Con un apoyo unánime se aprobó en la Sala de la Cámara la creación de una nueva comisión investigadora encargada de recabar antecedentes sobre los mecanismos de supervisión, control, licitación, adjudicación, ejecución y pago del Programa de Alimentación Escolar a nivel nacional, administrado por Junta Nacional de Auxilio Escolar y Becas (Junaeb), bajo la supervigilancia del Ministerio de Educación, durante el período 2019-2024.
En particular, se analizarán los contratos suscritos en todas las regiones del país y la verificación de entrega efectiva de raciones del programa de alimentación. También se estudiará la eventual replicación en otras regiones de mecanismos irregulares identificados por la Contraloría General de la República en la región de O’Higgins.
Junto a lo anterior, se evaluarán las medidas adoptadas para evitar sobreprecios, pagos por raciones no entregadas o sin acreditación efectiva del servicio.
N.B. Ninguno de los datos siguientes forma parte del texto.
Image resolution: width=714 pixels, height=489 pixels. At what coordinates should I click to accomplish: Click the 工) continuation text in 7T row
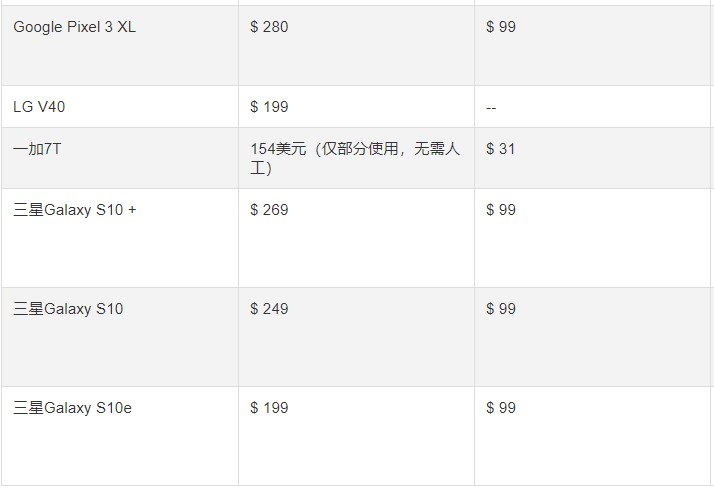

Para el cumplimiento de su propósito, la comisión tendrá un plazo de 60 días para rendir su informe. Además, se la autoriza para constituirse en cualquier lugar del territorio nacional.
Fundamentos de la solicitud
La comisión se aprobó tras la solicitud presentada por 63 diputadas y diputados, promovida por Fabián Ossandón.
Entre sus fundamentos se cita el caso del contrato con Soser S.A., en la región de O’Higgins. Según se da cuenta, en enero de 2025, la Contraloría emitió un informe de auditoría que detectó graves irregularidades en la ejecución del Programa de Alimentación Escolar. La Junaeb habría pagado más de $3.554 millones a la citada empresa por una programación referencial de 796.043 raciones de “once nivel básica” durante el año 2022, en circunstancias que el proveedor sólo entregó 284 raciones a los establecimientos educacionales.
En 2026, agrega el documento, la actual administración de la Junaeb informó los resultados preliminares de una investigación interna que incorporó los hechos del año 2023. Así, se elevó el monto total comprometido a más catorce mil millones de pesos. “Los antecedentes refieren que el valor pagado por cada ración superó los $8.000 en 2023, cifra que excede ostensiblemente los montos habituales del organismo y afecta directamente los recursos públicos destinados a la alimentación de niñas, niños y jóvenes en situación de vulnerabilidad”, se acota.
Se informa, asimismo, que la Contraloría identificó como causa central de las irregularidades la ausencia de “bandas de precios” en la licitación auditada. Esto permitió a la empresa adjudicarse el contrato con precios unitarios desproporcionados frente a otros oferentes.
El texto también plantea que las irregularidades detectadas no se circunscriben únicamente a la región de O’Higgins. De ahí que se estime pertinente extender el examen a todas las regiones del país.
Los solicitantes consideran que es deber del Congreso Nacional proponer acciones y medidas que permitan sancionar de forma ejemplar a quienes han hecho mal uso de los recursos públicos destinados a la alimentación escolar, causando perjuicio al Estado y dañando profundamente el principio de probidad, especialmente, cuando las víctimas directas de este eventual fraude son niñas, niños y jóvenes en situación de vulnerabilidad.